Records to process START

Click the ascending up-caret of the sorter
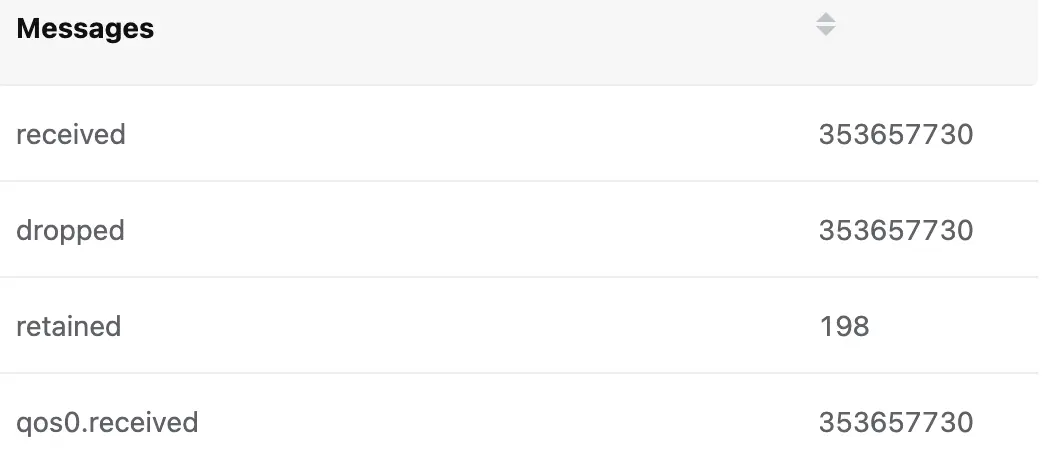This screenshot has height=458, width=1054. (825, 18)
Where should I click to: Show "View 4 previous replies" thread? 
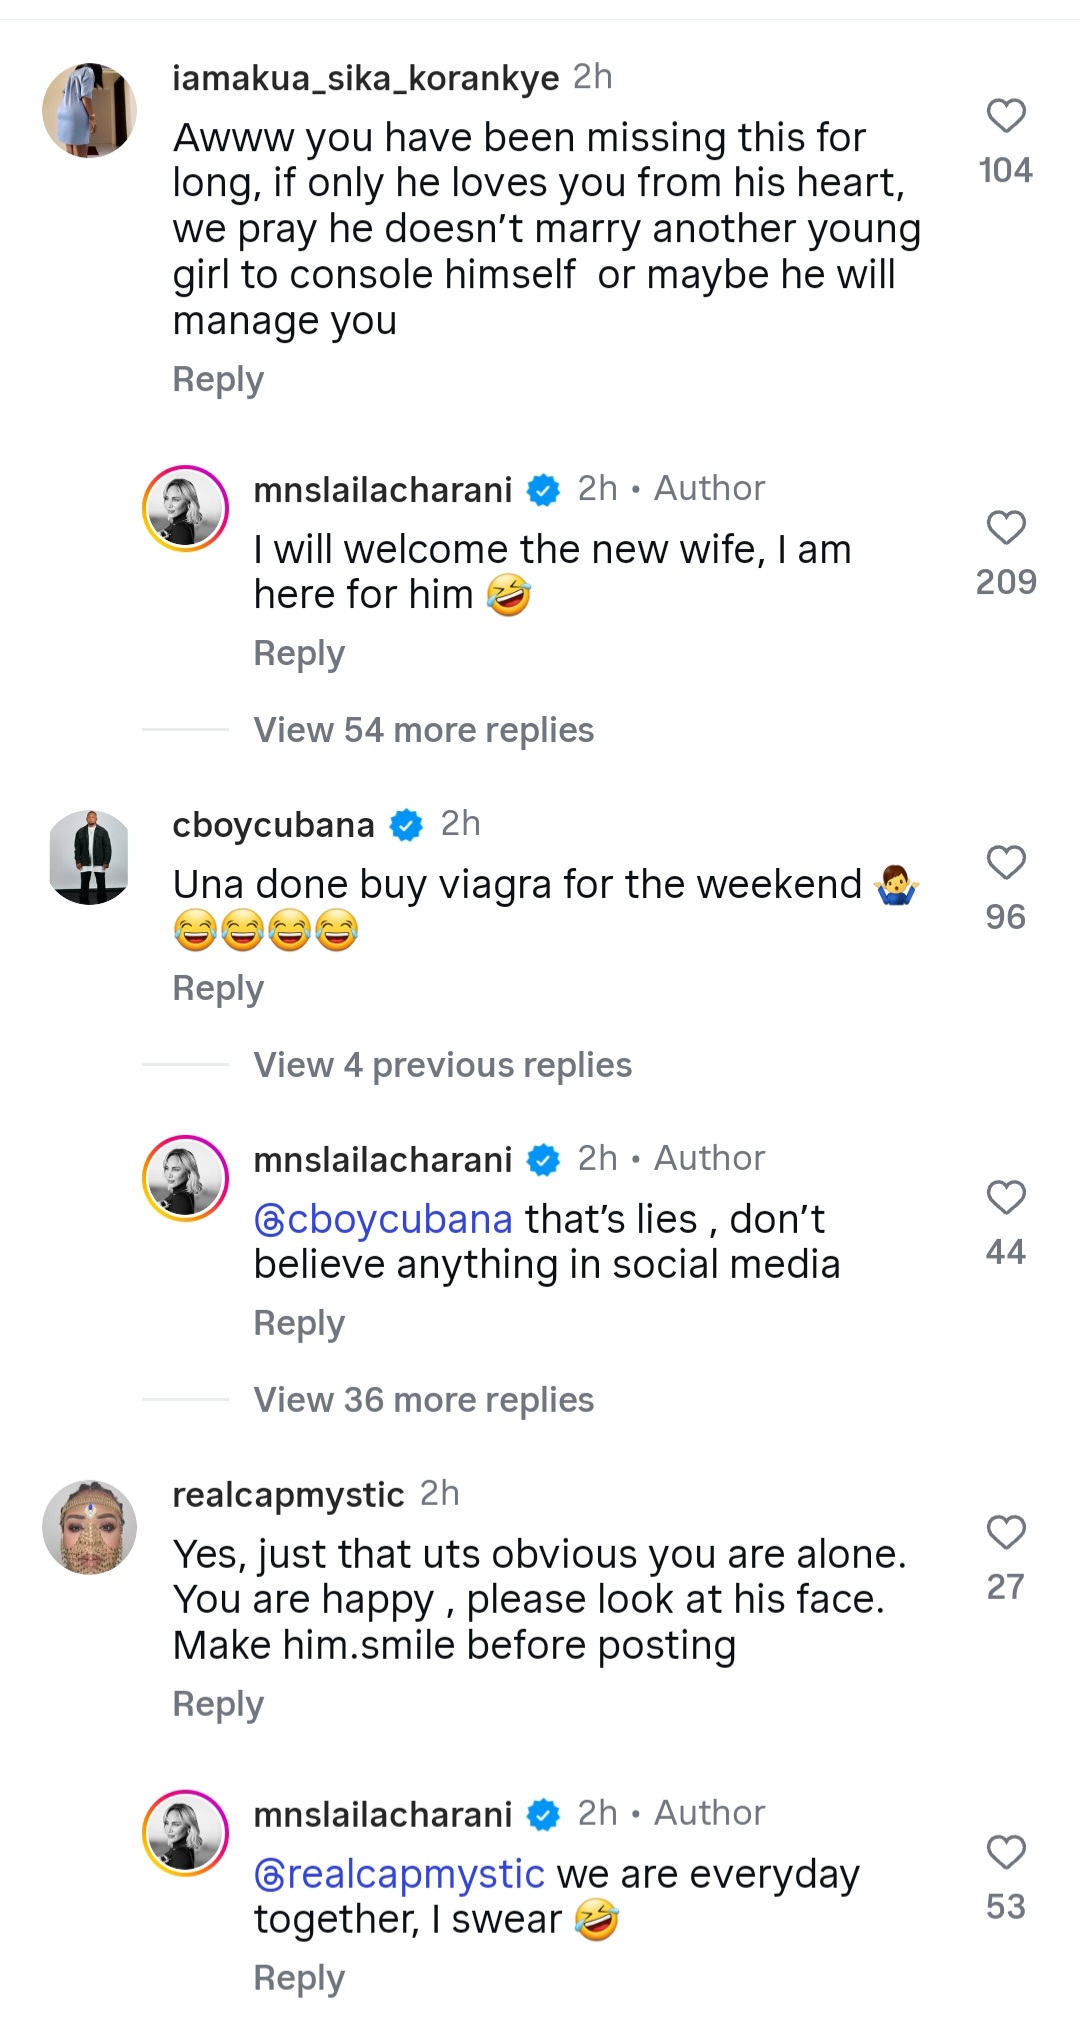[x=442, y=1065]
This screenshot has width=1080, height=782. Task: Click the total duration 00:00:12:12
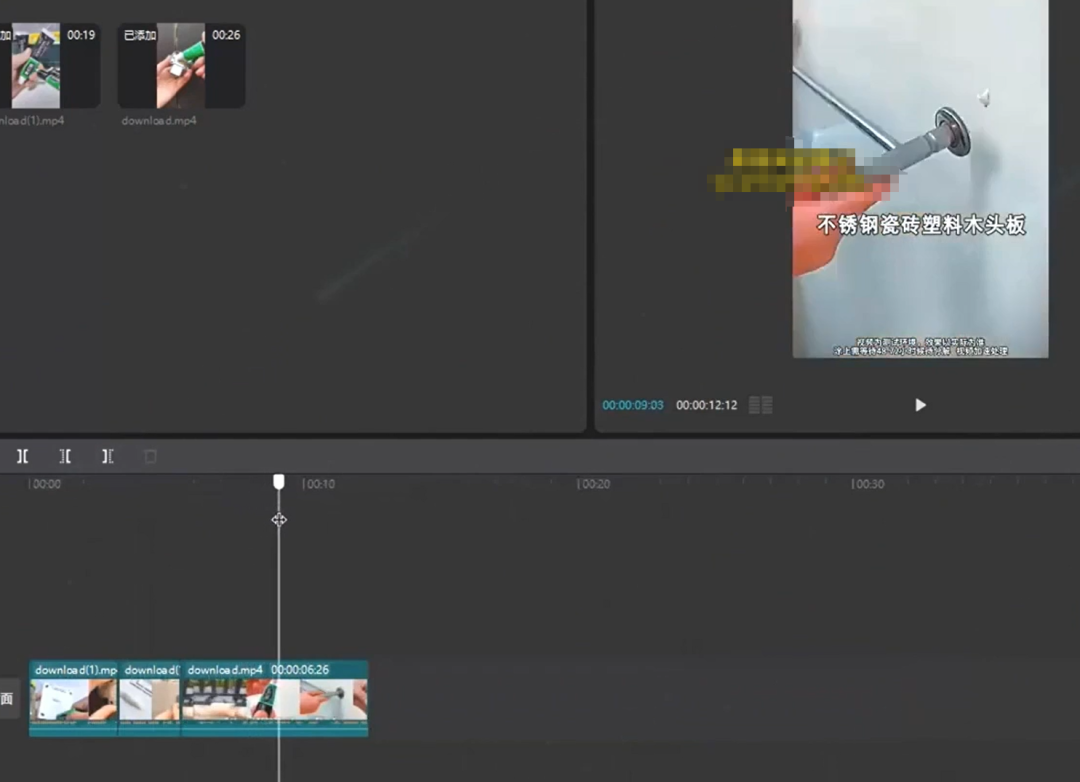tap(706, 405)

Records to process END

What you will do → The entries above need to be output again in full, exactly, and without pictures.

Completed task →
Click the ascending up-caret of the sorter
This screenshot has height=458, width=1054. (825, 18)
Where should I click to: Show "View 4 previous replies" thread? 
[x=442, y=1065]
This screenshot has width=1080, height=782. Task: Click the total duration 00:00:12:12
tap(706, 405)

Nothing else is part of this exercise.